College students entering adulthood often drink too much. Negative consequences can include missed classes, poor grades, a wide array of injuries, and even assault. Many academic institutions have addressed this problem by offering computer-delivered interventions (CDIs) for rapid and wide dissemination to students. Although effective in the short term, CDIs are not as helpful longer-term as face-to-face interventions. However, face-to-face interventions are typically only used with students who receive alcohol sanctions, whereas CDIs can be used with large groups (such as student athletes, or all incoming students) and are more cost-effective. This study examined the usefulness of "boosters" – personalized emails sent to post-CDI participants – for maintaining decreased drinking.
Researchers enrolled 537 volunteers from among undergraduate college students (362 females, 175 males) at a mid-size public university in the southeast for this study. Participants were 18 to 24 years old and had consumed at least one alcoholic drink in the previous two weeks. They were randomly assigned to one of three groups: CDI-only, CDI + booster email, or assessment only. A booster email with personalized feedback was sent to the CDI + booster email group two weeks after completion of the CDI. All participants were followed for up to nine months after the intervention.

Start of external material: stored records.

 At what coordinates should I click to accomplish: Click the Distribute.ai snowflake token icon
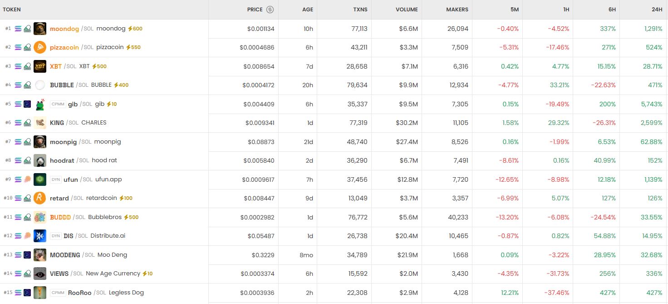tap(40, 236)
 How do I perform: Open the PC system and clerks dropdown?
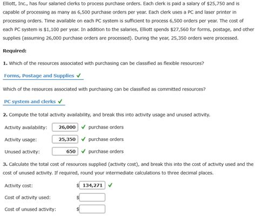pyautogui.click(x=34, y=102)
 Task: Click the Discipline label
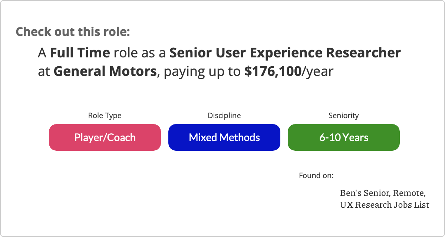224,116
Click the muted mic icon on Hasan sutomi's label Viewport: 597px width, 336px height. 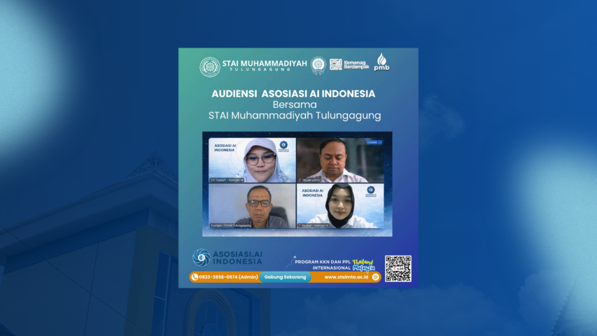click(300, 180)
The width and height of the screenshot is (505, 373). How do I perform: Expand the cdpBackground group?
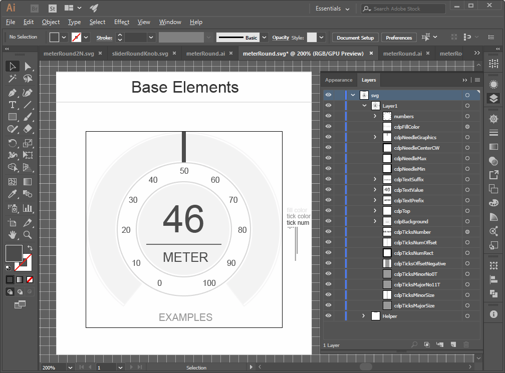pos(375,221)
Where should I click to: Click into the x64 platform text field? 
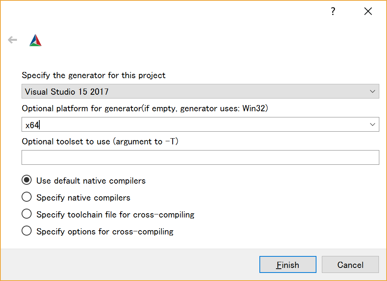pos(154,125)

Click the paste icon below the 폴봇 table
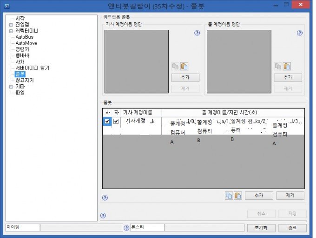(x=237, y=196)
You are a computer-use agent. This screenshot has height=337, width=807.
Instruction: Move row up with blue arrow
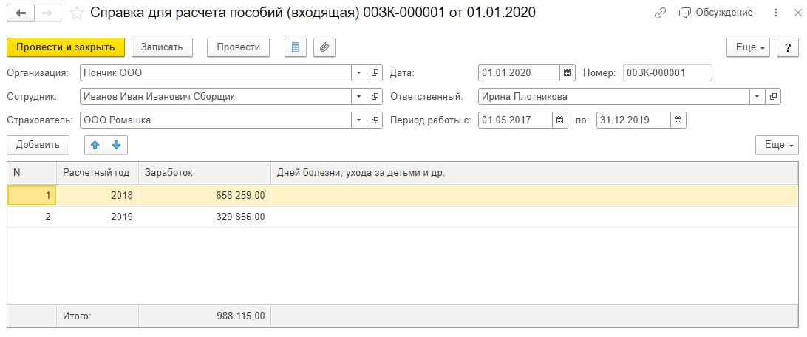(95, 145)
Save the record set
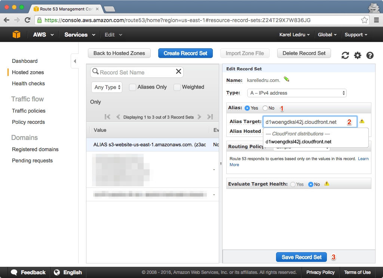This screenshot has height=278, width=383. click(x=301, y=257)
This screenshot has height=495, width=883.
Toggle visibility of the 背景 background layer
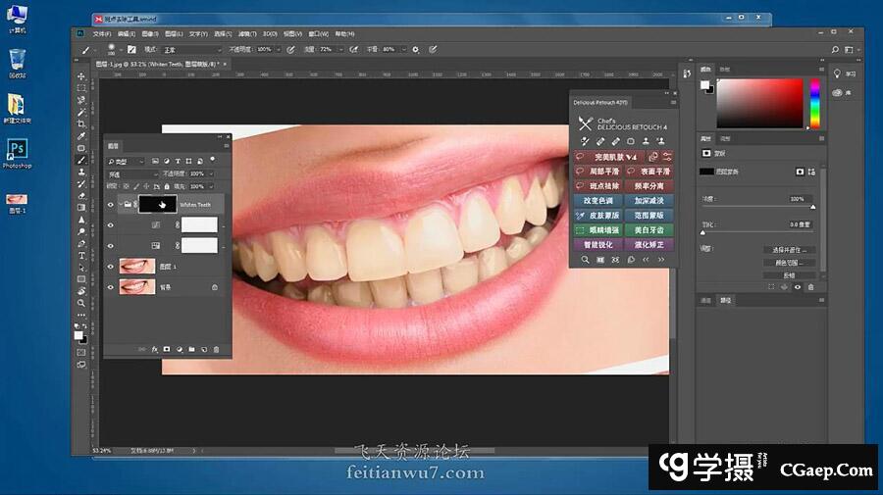110,287
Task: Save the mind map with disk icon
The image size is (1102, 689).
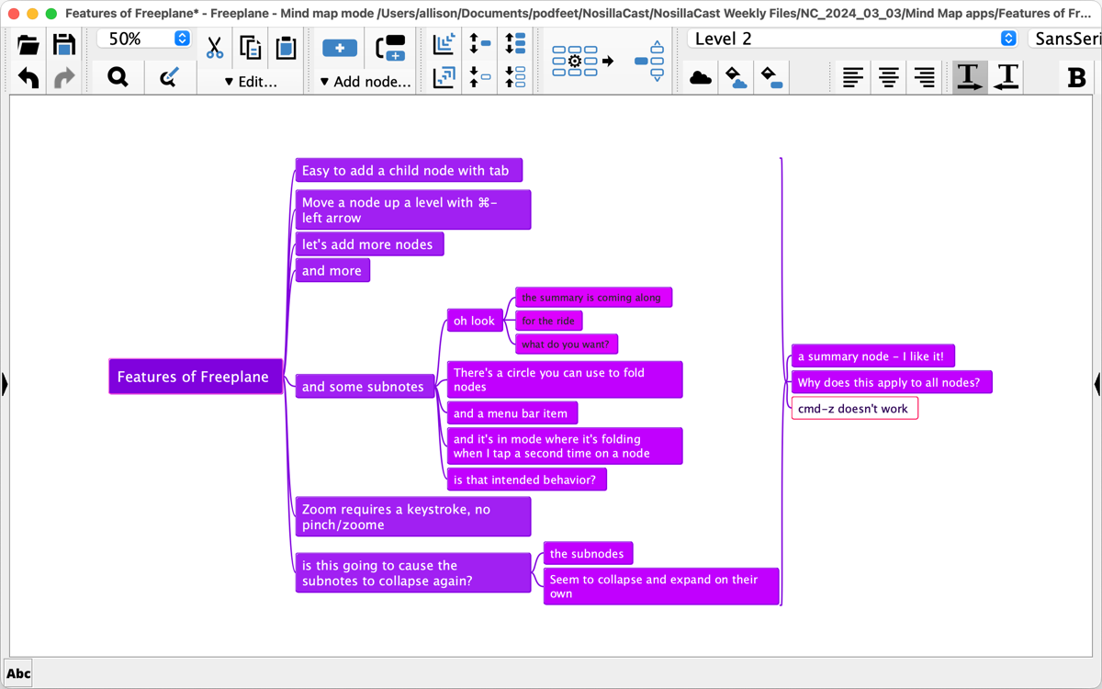Action: click(64, 45)
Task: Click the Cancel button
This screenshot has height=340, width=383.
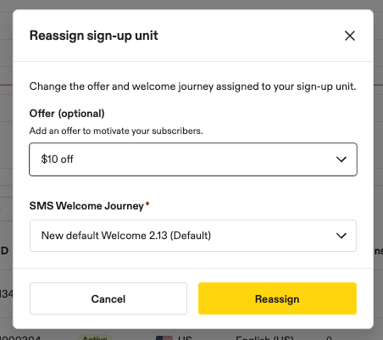Action: coord(108,298)
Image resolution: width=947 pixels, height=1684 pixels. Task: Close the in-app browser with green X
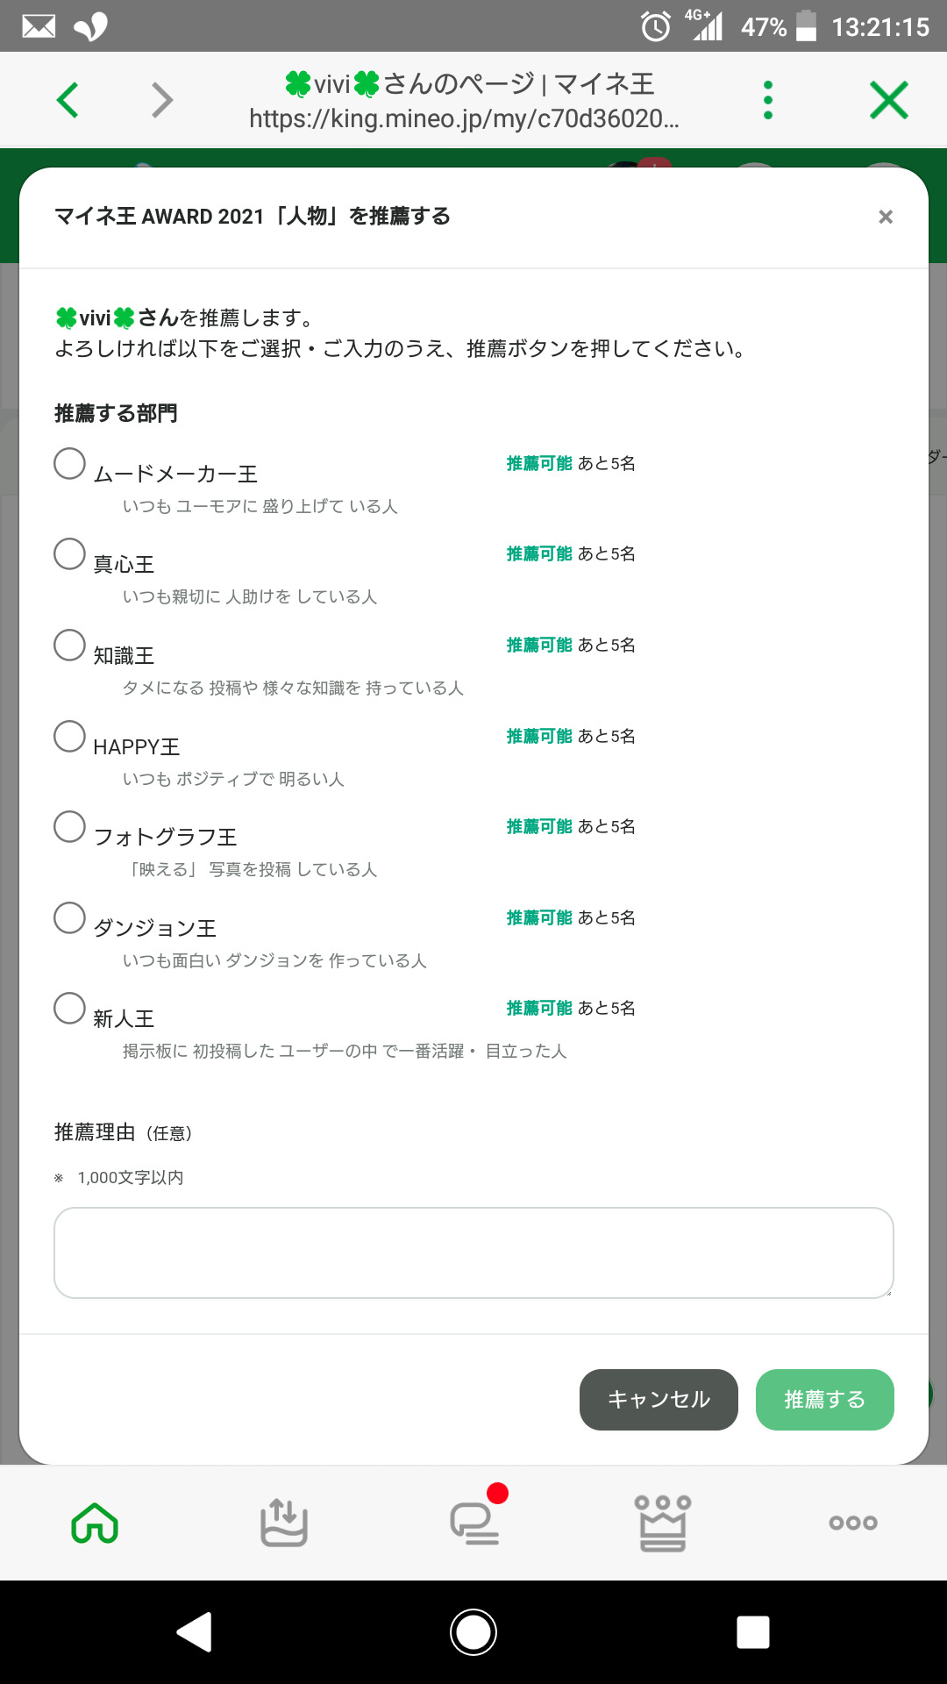click(888, 100)
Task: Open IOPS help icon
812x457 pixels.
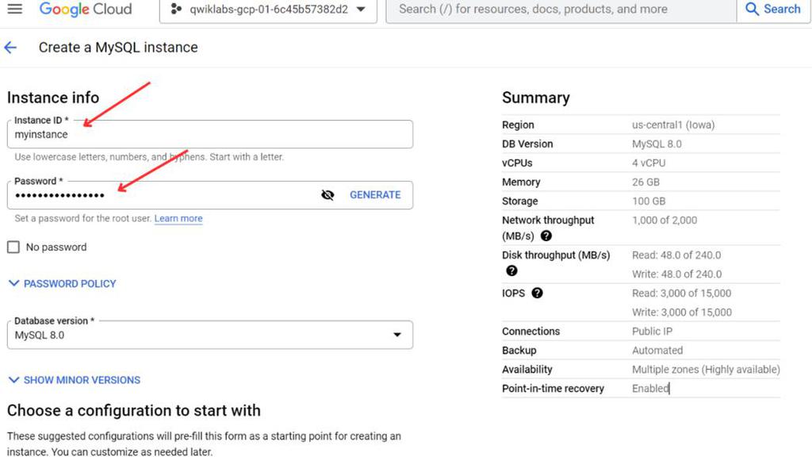Action: coord(538,293)
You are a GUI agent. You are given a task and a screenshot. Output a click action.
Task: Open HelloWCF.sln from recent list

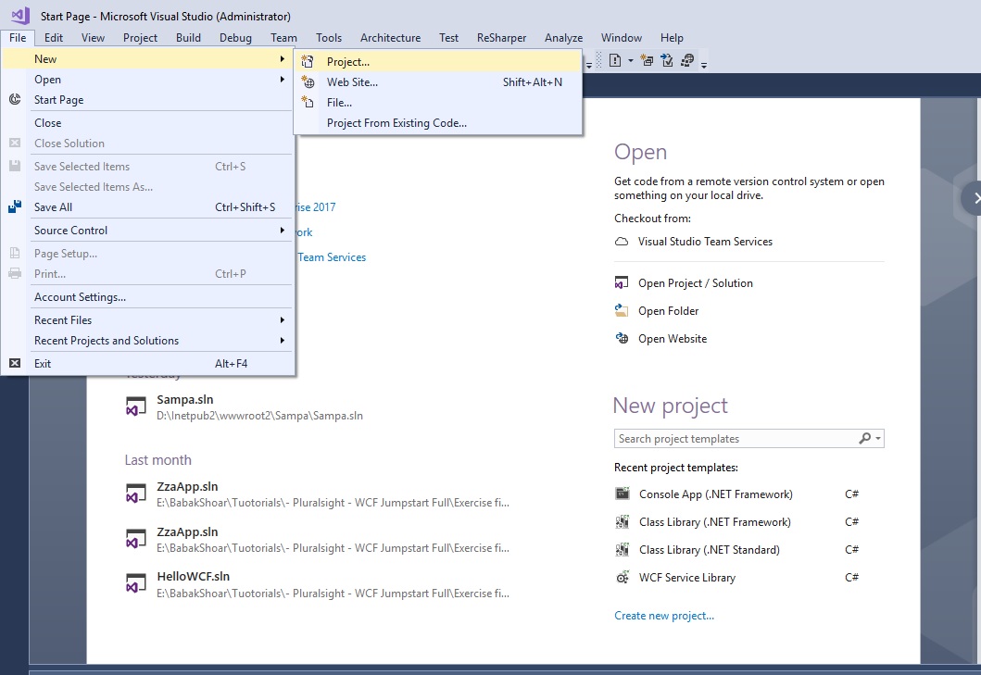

Although the brief CDI did not exert effects on drinking or alcohol-related problems, the brief CDI plus a simple email booster with personalized feedback resulted in significant reductions in drinking and alcohol-related problems among young adults of legal drinking age. Furthermore, reduced drinking continued through month nine. However, the same strategy showed no effect on underage drinkers. The authors speculated that the booster email may be very timely for legal-drinking-age college students, who may be most receptive to messages about reducing risky drinking. Further, legal-drinking age-college students could be more receptive to booster content when they receive it shortly after the original intervention, as in the current study's 2-week window, when they may be more motivated to control their drinking.